25.   Immediately following completion of the transactions described in Paragraphs 24(a) to 24(c), Lossco will transfer all of its ACo Common Shares to Opco in exchange for additional common shares of Opco (the “Opco Common Shares”). The Opco Common Shares issued to Lossco by Opco will have a fair market value equal to the fair market value of the ACo Common Shares transferred.

26.   Lossco will jointly elect with Opco, in prescribed form and within the time allowed by subsection 85(6), to have the rules of subsection 85(1) apply to the transfer of the ACo Common Shares to Opco. The agreed amount in respect of the ACo Common shares transferred will be the lesser of the fair market value of the ACo Common Shares transferred and $XXXXXXXXXX, being the adjusted cost base of the ACo Common Shares owned by Lossco.

27.   Opco will add to its stated capital account maintained for its common shares the agreed amount pursuant to subsection 85(1), as referred to in Paragraph 26. For greater certainty, the increase to the paid-up capital of the common shares of Opco will not exceed the maximum amount that could be added to the paid-up capital of such shares, having regard to subsection 85(2.1).

28.   In the taxation year in which Opco acquires the ACo Common Shares described in Paragraph 25, Opco, as sole shareholder of ACo, will pass a resolution authorizing and requiring ACo to be wound up into Opco. In addition, a general conveyance of the assets of ACo and assumption of liabilities of ACo will be executed between Opco and ACo. ACo will file articles of dissolution with the appropriate Corporate Registry within a reasonable time after the winding-up resolution is passed. It is expected that ACo will be formerly dissolved before the end of the first taxation year of Opco commencing after the commencement of the winding-up of ACo.

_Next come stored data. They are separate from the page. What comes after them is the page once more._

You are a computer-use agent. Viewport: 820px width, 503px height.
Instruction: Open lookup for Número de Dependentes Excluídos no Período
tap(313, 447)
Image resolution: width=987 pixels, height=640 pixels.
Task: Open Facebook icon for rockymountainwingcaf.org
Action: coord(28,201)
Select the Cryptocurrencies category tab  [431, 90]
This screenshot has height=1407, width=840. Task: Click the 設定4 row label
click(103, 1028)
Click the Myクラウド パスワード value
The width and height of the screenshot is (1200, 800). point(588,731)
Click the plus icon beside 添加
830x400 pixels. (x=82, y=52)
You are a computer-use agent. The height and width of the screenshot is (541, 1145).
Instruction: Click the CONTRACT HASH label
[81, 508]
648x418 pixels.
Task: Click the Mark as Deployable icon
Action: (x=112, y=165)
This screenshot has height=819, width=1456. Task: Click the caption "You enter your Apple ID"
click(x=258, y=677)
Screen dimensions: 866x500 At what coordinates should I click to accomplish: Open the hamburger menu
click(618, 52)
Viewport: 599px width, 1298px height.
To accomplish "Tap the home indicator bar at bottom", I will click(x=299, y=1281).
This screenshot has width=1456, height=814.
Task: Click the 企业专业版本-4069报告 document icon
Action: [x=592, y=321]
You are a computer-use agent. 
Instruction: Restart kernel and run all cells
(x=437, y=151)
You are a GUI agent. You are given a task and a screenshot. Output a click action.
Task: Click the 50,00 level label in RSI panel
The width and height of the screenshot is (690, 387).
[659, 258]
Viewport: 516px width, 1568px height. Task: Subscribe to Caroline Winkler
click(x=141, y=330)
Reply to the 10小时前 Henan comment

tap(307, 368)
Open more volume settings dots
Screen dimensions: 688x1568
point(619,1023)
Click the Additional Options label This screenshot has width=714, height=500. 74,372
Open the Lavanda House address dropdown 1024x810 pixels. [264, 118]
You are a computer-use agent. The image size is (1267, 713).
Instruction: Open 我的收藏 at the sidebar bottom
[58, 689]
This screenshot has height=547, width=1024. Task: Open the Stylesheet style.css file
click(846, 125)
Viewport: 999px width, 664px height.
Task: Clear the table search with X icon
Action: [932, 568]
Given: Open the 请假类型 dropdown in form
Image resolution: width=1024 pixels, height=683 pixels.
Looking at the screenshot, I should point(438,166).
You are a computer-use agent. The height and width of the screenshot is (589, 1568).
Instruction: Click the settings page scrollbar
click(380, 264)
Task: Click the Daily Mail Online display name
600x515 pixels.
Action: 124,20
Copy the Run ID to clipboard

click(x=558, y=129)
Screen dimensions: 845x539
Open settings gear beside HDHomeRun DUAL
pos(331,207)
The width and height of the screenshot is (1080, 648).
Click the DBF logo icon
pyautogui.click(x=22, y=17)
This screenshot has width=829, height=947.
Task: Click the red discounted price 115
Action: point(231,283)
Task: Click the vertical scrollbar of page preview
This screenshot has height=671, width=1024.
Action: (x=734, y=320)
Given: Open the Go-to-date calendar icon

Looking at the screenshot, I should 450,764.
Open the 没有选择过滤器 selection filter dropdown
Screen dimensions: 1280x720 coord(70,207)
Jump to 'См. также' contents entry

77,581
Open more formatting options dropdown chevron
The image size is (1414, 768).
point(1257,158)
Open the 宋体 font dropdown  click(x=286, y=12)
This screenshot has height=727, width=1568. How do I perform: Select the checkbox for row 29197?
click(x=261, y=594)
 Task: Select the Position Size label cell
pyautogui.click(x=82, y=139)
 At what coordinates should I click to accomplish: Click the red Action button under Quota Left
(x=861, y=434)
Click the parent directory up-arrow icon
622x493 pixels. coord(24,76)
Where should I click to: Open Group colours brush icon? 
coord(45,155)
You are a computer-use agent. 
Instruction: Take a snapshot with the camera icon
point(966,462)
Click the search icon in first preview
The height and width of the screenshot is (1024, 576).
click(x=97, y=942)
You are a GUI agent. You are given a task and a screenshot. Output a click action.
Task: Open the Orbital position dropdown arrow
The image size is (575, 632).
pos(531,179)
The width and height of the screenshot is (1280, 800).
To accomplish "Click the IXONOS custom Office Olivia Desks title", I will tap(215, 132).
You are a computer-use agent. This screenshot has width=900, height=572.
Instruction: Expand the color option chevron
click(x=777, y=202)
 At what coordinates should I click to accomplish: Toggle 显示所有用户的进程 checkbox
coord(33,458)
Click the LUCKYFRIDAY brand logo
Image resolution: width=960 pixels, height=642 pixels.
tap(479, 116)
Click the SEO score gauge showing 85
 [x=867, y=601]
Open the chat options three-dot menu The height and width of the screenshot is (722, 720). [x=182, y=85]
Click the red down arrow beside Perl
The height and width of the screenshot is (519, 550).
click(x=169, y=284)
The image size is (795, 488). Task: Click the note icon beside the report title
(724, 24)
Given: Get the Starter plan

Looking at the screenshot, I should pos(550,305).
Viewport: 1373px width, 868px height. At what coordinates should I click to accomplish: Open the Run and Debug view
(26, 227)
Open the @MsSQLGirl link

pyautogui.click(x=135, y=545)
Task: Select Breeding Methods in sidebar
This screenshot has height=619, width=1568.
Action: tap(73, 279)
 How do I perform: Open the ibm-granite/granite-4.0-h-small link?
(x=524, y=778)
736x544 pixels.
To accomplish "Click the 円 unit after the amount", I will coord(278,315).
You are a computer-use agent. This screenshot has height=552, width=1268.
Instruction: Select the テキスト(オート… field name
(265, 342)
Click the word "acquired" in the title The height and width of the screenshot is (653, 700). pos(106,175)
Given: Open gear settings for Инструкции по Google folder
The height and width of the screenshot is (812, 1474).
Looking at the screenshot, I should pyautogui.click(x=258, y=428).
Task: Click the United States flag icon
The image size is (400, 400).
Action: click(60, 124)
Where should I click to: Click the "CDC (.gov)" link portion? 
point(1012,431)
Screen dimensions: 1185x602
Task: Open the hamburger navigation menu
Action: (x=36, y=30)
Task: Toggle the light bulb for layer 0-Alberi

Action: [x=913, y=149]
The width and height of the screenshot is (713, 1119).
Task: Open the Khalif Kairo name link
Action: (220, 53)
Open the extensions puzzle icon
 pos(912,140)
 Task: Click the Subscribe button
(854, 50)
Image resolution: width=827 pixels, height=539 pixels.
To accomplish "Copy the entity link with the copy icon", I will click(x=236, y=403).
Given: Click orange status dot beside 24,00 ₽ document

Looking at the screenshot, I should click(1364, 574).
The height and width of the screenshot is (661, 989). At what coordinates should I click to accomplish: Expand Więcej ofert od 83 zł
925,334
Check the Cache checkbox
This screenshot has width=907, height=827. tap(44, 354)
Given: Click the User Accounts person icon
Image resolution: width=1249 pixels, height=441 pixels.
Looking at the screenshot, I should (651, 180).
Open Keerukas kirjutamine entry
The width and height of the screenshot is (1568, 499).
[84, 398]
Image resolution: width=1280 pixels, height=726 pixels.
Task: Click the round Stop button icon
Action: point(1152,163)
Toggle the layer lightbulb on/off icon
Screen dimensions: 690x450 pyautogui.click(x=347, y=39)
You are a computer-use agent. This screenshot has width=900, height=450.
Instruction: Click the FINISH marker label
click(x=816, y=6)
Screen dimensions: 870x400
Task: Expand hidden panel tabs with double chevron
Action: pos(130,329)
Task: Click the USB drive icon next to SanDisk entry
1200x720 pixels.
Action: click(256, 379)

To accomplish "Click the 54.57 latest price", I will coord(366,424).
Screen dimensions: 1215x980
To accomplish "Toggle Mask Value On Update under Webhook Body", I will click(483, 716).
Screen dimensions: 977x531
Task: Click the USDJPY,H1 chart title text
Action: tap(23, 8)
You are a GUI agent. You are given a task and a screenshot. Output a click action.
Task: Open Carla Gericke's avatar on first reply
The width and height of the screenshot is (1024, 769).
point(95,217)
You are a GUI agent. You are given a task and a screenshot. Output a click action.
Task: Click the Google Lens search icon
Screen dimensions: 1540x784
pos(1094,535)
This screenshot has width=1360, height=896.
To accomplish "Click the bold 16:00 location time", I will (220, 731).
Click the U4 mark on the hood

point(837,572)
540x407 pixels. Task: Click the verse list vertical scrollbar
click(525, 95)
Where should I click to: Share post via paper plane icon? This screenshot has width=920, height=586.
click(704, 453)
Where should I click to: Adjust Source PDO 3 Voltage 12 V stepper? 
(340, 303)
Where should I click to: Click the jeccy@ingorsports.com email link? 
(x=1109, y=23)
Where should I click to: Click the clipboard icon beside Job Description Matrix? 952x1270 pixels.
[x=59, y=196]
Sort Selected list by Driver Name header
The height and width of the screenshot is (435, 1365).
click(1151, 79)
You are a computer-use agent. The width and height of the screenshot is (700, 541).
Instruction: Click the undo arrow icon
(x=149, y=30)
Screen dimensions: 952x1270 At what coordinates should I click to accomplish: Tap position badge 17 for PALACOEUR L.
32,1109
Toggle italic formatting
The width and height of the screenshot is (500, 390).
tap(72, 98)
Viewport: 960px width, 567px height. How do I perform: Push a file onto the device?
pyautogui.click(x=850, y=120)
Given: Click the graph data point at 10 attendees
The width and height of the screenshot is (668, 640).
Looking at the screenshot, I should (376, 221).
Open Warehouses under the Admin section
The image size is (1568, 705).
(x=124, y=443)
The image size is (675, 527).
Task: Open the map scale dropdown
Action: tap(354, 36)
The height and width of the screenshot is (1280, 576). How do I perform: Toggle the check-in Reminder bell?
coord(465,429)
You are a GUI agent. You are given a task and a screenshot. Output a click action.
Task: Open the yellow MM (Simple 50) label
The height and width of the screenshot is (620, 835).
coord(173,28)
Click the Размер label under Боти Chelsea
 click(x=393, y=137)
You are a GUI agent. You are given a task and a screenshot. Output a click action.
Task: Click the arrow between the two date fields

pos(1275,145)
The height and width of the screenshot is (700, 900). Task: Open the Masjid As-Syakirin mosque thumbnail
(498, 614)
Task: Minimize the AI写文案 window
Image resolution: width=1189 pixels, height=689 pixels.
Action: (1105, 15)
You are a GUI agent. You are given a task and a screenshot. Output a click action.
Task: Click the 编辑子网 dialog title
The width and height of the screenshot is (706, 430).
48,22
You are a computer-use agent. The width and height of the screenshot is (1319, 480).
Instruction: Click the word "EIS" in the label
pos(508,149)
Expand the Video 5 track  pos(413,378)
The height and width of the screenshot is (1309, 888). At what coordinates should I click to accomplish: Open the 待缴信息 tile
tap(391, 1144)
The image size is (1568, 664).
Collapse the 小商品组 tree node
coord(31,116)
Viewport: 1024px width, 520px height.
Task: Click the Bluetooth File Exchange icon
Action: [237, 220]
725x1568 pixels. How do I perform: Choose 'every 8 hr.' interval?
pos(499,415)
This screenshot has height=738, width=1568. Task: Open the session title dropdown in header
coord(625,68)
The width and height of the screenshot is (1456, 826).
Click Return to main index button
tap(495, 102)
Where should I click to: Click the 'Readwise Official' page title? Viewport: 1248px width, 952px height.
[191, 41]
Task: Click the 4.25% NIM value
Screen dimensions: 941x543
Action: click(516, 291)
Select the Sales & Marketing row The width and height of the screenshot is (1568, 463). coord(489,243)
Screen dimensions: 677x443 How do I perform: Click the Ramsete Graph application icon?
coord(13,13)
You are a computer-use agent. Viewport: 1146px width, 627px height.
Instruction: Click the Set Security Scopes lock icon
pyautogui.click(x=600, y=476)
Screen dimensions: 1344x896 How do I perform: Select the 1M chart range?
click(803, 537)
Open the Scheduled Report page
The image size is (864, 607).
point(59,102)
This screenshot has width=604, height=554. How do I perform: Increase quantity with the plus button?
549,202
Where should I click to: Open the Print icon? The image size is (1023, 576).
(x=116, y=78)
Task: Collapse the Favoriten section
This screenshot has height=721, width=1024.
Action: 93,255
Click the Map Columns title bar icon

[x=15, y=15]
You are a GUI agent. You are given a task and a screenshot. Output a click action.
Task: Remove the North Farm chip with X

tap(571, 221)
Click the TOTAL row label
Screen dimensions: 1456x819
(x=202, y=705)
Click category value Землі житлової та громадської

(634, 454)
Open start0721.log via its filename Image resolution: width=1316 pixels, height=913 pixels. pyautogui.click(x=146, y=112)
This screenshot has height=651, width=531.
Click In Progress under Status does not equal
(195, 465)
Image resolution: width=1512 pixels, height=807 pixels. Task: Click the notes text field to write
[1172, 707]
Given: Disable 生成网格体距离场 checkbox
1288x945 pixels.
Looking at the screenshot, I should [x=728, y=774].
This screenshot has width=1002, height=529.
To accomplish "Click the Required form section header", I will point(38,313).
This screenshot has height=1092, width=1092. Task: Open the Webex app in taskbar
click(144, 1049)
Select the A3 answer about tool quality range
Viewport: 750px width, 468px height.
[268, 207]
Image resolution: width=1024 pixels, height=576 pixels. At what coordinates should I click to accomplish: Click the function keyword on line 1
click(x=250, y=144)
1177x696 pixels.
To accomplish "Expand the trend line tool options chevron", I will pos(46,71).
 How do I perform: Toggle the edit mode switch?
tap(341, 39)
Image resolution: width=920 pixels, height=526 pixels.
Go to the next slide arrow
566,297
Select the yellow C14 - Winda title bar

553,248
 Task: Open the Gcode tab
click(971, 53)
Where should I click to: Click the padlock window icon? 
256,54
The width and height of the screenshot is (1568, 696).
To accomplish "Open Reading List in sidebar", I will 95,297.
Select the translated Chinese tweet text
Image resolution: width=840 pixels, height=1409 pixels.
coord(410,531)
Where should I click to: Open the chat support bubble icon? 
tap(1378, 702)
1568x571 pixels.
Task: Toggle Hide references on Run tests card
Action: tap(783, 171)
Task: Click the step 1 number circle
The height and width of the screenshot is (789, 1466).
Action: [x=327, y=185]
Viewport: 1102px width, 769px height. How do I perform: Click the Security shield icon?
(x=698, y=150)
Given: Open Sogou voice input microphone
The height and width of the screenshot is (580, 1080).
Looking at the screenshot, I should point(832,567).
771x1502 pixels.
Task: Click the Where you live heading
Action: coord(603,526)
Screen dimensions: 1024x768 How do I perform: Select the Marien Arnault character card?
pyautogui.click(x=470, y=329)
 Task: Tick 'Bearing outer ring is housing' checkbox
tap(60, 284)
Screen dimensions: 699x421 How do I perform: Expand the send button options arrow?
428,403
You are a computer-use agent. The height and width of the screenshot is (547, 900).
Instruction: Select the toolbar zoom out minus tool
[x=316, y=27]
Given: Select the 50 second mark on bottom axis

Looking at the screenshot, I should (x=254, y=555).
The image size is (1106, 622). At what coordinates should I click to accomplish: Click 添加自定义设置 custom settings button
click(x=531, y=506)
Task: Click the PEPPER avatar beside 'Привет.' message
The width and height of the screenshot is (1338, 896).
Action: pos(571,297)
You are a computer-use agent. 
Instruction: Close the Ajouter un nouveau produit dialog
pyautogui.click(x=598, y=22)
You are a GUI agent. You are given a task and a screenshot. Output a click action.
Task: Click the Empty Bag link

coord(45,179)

29.   Immediately after the resolution to wind up ACo into Opco, Lossco, as sole shareholder of Newco, will pass a resolution authorizing and requiring Newco to be wound up into Lossco. In addition, a general conveyance of assets of Newco and assumption of liabilities of Newco will be executed between Lossco and Newco. Newco will file articles of dissolution with the appropriate Corporate Registry within a reasonable time after the winding-up resolution is passed.

ADDITIONAL INFORMATION

30.   The Proposed Transactions will be legally effective.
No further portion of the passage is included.